By Kevin Muir of the Macro Tourist
NOTE: I forgot to send out yesterday’s post by email. I apologize. Here it is. You will get two today!
All credit for the first part of today’s post goes to LongConvexity, the mysterious Ari-Gold-type hedge fund manager, who reminded me of the enormous seasonal effect in the US 5/30 year treasury yield curve spread.
For the past eight years, the US yield curve has been flattening like a banshee, with the 5/30 spread declining from 300 basis points, all the way to the current 102 bps.
Having a look at that chart, it’s difficult to find a period where the curve consistently steepened. But if we pull up the seasonal matrix, it becomes a little more obvious.
January has been the best month for steepening, but right behind, is September. If you remove the terrible 2011 performance, then September is almost every bit as good as January.

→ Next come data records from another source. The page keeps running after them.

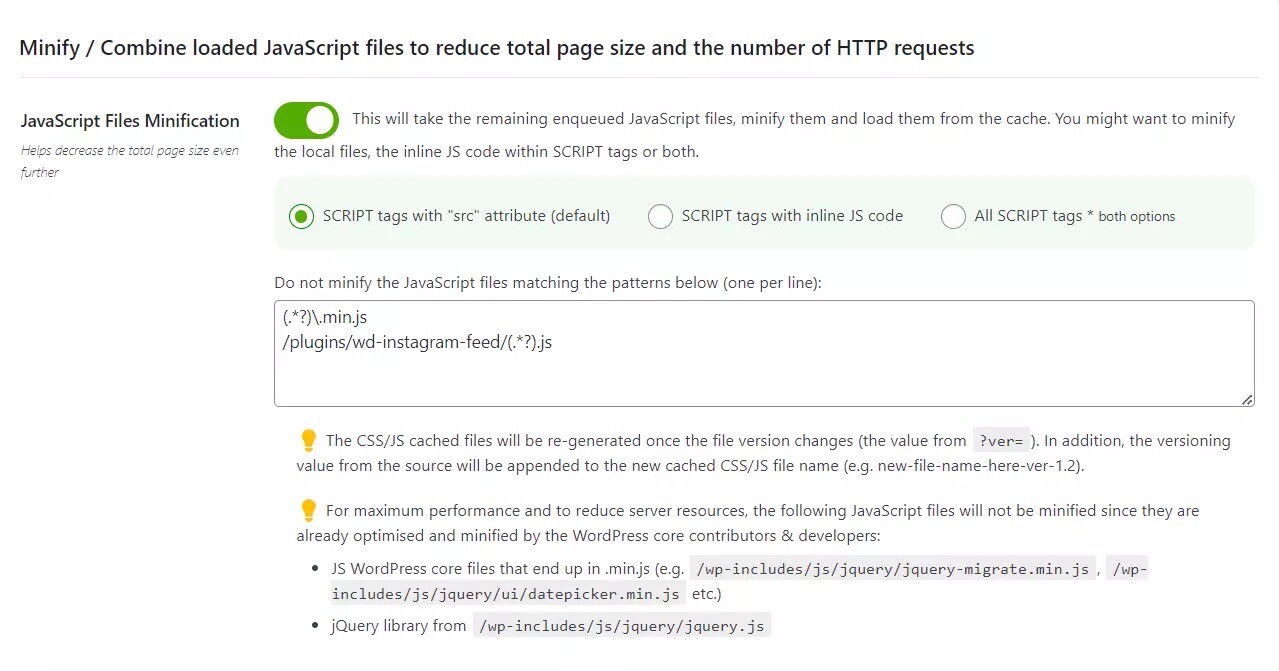1279x671 pixels.
Task: Grab the textarea resize handle corner
Action: tap(1246, 399)
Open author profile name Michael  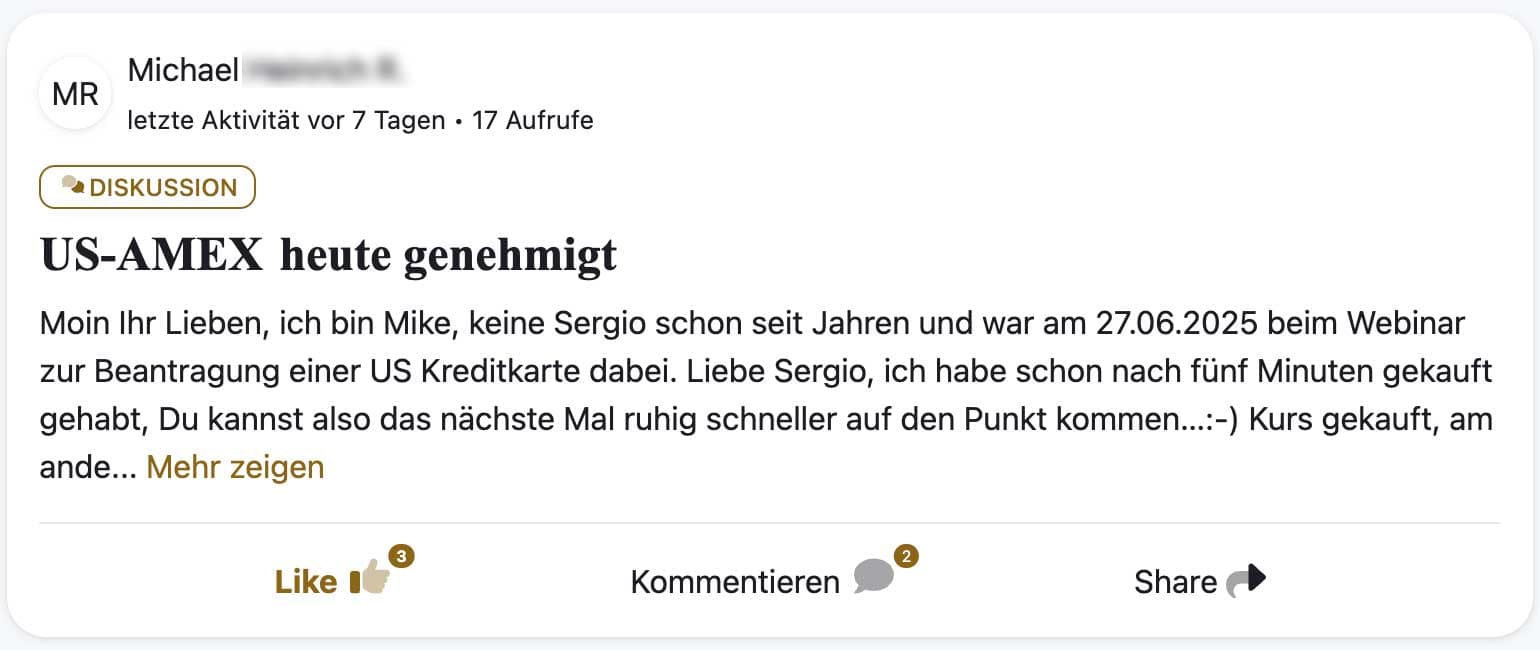click(x=183, y=70)

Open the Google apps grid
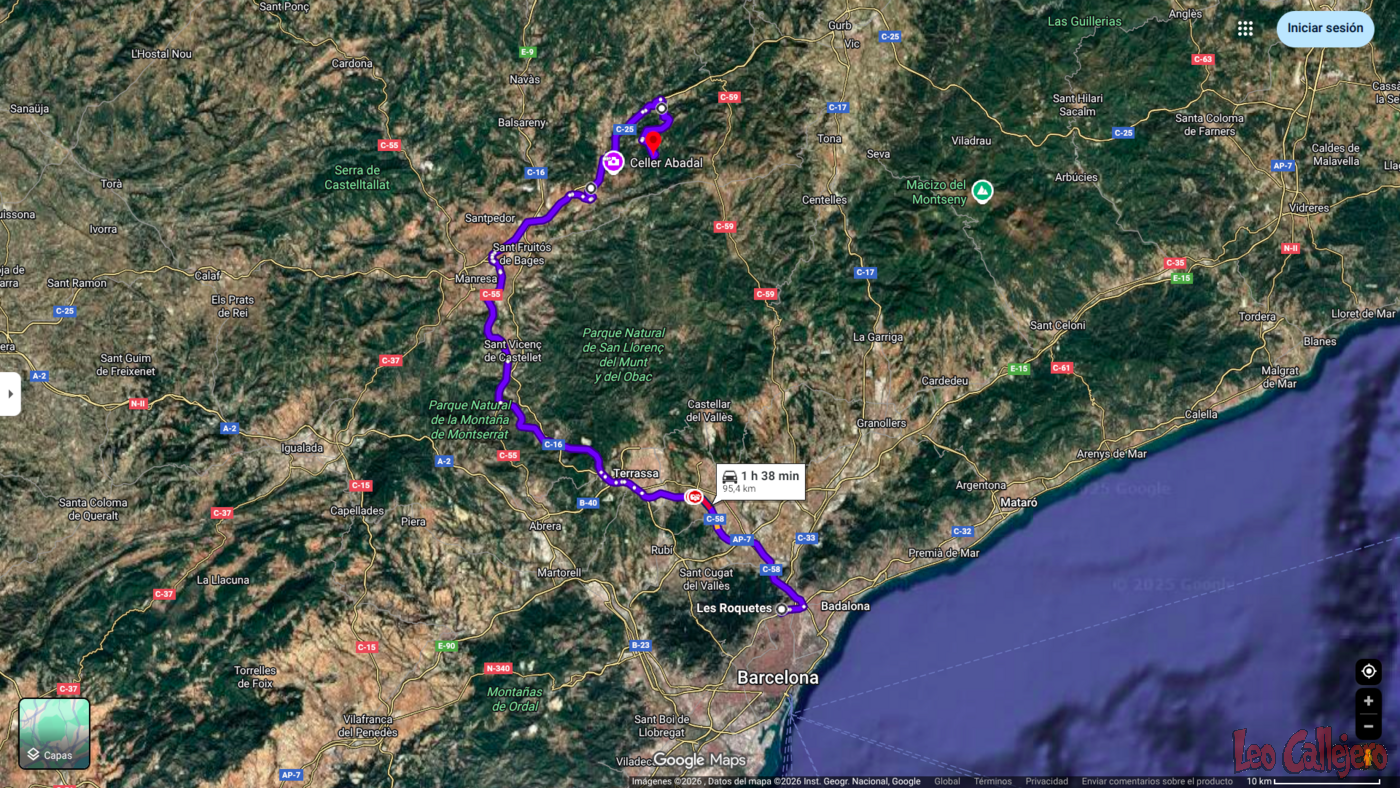(1245, 29)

I am a big, huge, Alaskan Peninsular grizzly of a bear when it comes to fixed income, but sometimes I need to find ways to express that view without just putting it all on the dark side. Playing for a bear steepener is a great way to limit my exposure, and hopefully participate in a long end led down move.
The trade’s mechanics.
Although bond traders are familiar with putting on yield curve spread trades, some of us that dabble in many markets, are not quite so well versed. So I have provided the Bloomberg PDH2 hedging screen shot.
To institute the trade, you need to buy 100 five year futures for every 24 long bonds that you sell. Obviously for non-institutional traders, you could tame that down to something like 12 fives versus 3 thirties. That works out to approximately $600 per basis point. So if the 5/30 spread moved up 10 bps, then that should equal $6k.
I still hold to my belief that the bond market is set up for a big disappointment. Massive supply is coming down the pike. With the recent US dollar sell off, inflation is due to increase, and the hurricanes might finally resurrect the long-left-for-dead Phillips curve. Buying 5/30 steepeners here at 102, risking down to 92, and hoping for a move back up to 130 is my new trade.
If it doesn’t work, then take some advice from that great trader, Ari Gold…
I have been patiently waiting for the Eurostoxx index to break out of the past five-month downtrend.
Yesterday it finally cleared that hurdle.
Up, up, and away? I am keeping my fingers crossed, and more importantly, am now looking for places to add to my long.